The top two US intelligence officials made a secret visit to Pakistan earlier this month to seek permission from Pakistani President Pervez Musharraf for greater involvement of US forces in trying to ferret out al-Qaeda and other militant groups active in the tribal regions along the Afghanistan border, a senior US official said.
The official, speaking on condition of anonymity given the secret nature of the talks, declined to disclose what was said, but Musharraf was quoted two days after the Jan. 9 meeting as saying US troops would be regarded as invaders if they crossed into Pakistan to hunt al-Qaeda militants.
The New York Times -- which first reported on the secret visit by CIA Director Michael Hayden and Mike McConnell, director of national intelligence -- said Musharraf rebuffed an expansion of a US presence in Pakistan at the meeting, either through overt CIA missions or by joint operations with Pakistani security forces.
Pakistan has been under growing US pressure to crack down on militants in its tribal regions close to the Afghan border, a rugged area long considered a likely hiding place for al-Qaeda leader Osama bin Laden and his top deputy, Ayman al-Zawahri, as well as an operating ground for Taliban militants planning attacks on coalition forces in Afghanistan.
Several US presidential candidates have hinted they would support unilateral action in the area.
In a Jan. 11 interview, Musharraf told the Straits Times of Singapore that US troops would "certainly" be considered invaders if they set foot in the tribal regions.
"If they come without our permission, that's against the sovereignty of Pakistan," he said. "I challenge anybody coming into our mountains.
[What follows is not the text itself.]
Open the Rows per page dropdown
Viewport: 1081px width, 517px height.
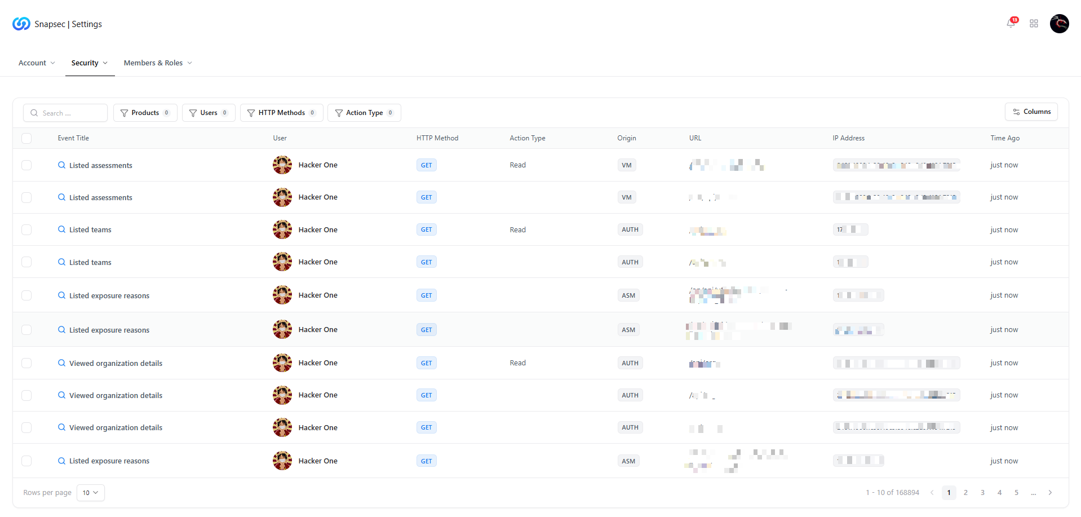pos(90,492)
They would regret that day."
South Waziristan is a semiautonomous region where the central government has never had much control. It is home to scores of al-Qaeda and Taliban fighters, many of whom fled there from neighboring Afghanistan after the US-led invasion in 2001.
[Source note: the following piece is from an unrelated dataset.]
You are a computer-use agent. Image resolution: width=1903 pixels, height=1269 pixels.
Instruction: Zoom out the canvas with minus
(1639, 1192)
The border region emerged as a front line in the war on extremist groups after Musharraf allied Pakistan with the US following the Sept. 11 terror attacks. Washington has given Pakistan billions of dollars in aid to help government forces battle militants.
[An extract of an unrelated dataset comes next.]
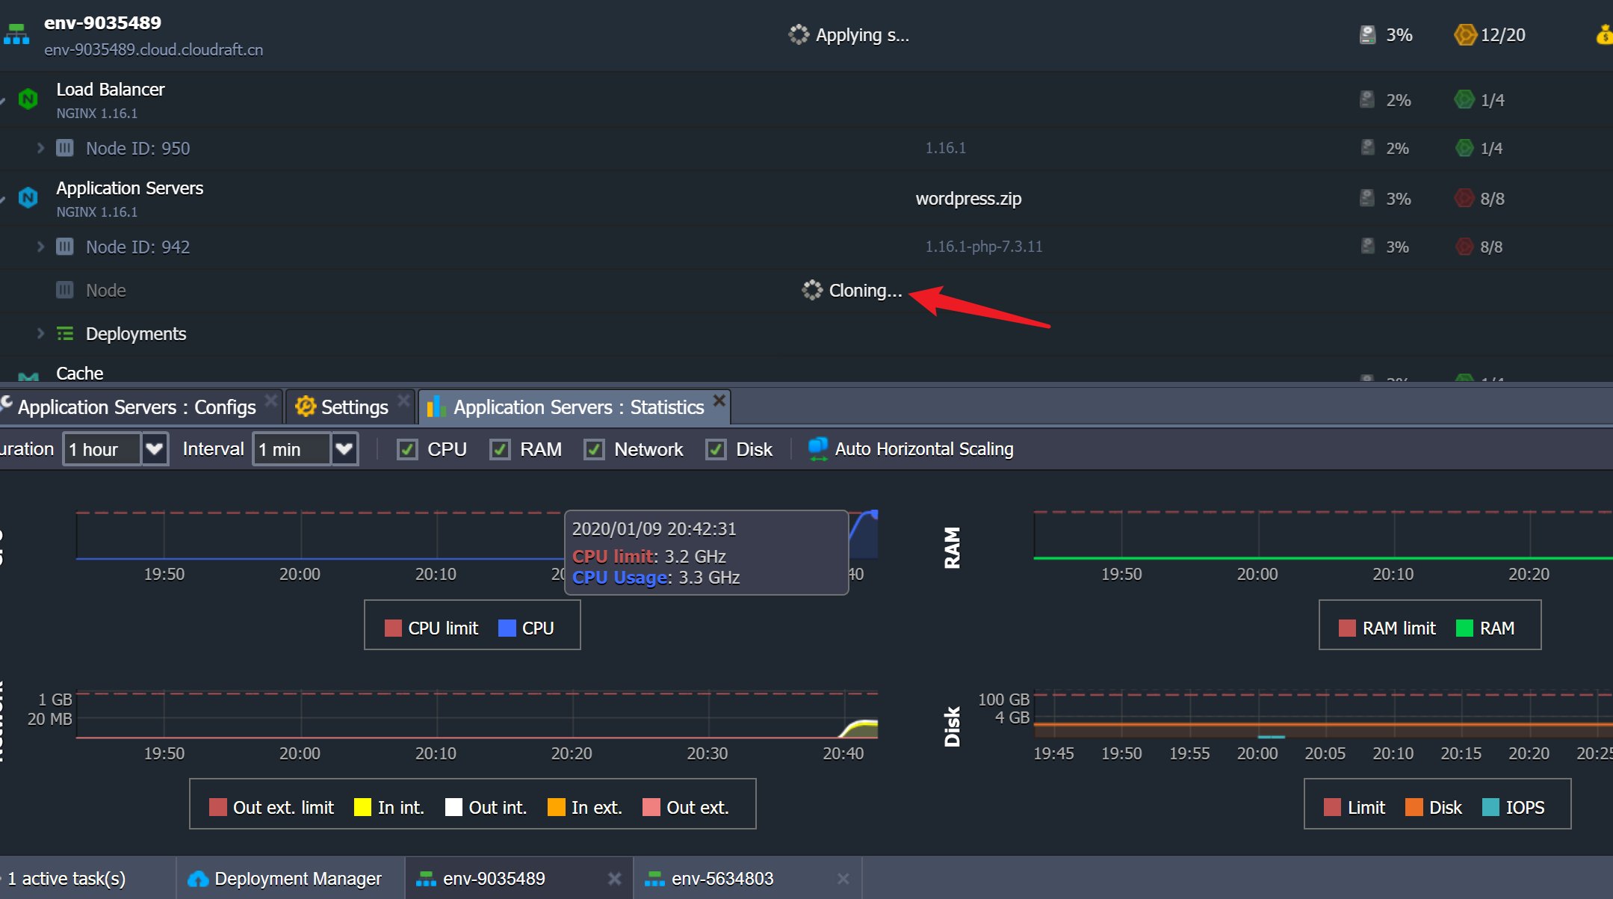Open the Duration 1 hour dropdown
The image size is (1613, 899).
point(155,449)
Musharraf, who toured Europe last week seeking support for his embattled government, rejected claims that the violence was a sign of a resurgent Taliban. More than 150 rebels and soldiers are reported to have been killed in the region this month alone.
Musharraf in the past has credited cooperation between Pakistani intelligence services and the CIA, both of whom believe that Pakistani militant leader Baitullah Mehsud was the mastermind of the Dec. 27 gun and suicide bomb attack that killed former prime minister Benazir Bhutto.
But the State Department's counterterrorism chief, Dell Dailey, said on Tuesday that the Bush administration was displeased with "gaps in intelligence" received from Pakistan about the activities of extremist groups in the tribal regions.
"We don't have enough information about what's going on there. Not on al-Qaeda. Not on foreign fighters. Not on the Taliban," he said.
Dailey, a retired Army lieutenant general with extensive background in special operations, said Pakistan needs to fix the problem. However, he said the US was not likely to conduct military strikes inside Pakistan on its own, saying that would anger many Pakistanis.